### TASK STATEMENT
Give again exactly the lines that stretch from the one with "This screenshot has width=1024, height=485." to the end of the data below, including both of those lines and nothing else.

### SOURCE DATA

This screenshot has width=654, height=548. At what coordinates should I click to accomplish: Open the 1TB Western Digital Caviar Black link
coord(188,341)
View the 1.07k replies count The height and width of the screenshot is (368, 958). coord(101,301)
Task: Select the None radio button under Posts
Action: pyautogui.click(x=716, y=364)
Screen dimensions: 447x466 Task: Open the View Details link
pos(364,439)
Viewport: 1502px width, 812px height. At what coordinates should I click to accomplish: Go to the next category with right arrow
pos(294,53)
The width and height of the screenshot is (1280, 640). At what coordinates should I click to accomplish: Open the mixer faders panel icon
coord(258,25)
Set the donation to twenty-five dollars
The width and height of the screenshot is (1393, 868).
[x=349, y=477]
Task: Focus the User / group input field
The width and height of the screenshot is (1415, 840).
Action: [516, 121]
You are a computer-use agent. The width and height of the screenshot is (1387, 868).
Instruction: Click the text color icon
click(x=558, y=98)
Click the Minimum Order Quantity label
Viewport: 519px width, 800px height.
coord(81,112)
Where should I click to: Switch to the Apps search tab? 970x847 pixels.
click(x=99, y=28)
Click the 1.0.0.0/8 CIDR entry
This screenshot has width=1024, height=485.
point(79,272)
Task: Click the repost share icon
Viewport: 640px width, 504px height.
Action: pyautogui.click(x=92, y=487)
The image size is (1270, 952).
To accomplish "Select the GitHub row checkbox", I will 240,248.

### ANSWER FOR THE TASK
This screenshot has width=1024, height=485.
point(79,272)
Task: Click the repost share icon
Viewport: 640px width, 504px height.
Action: pyautogui.click(x=92, y=487)
The image size is (1270, 952).
To accomplish "Select the GitHub row checkbox", I will 240,248.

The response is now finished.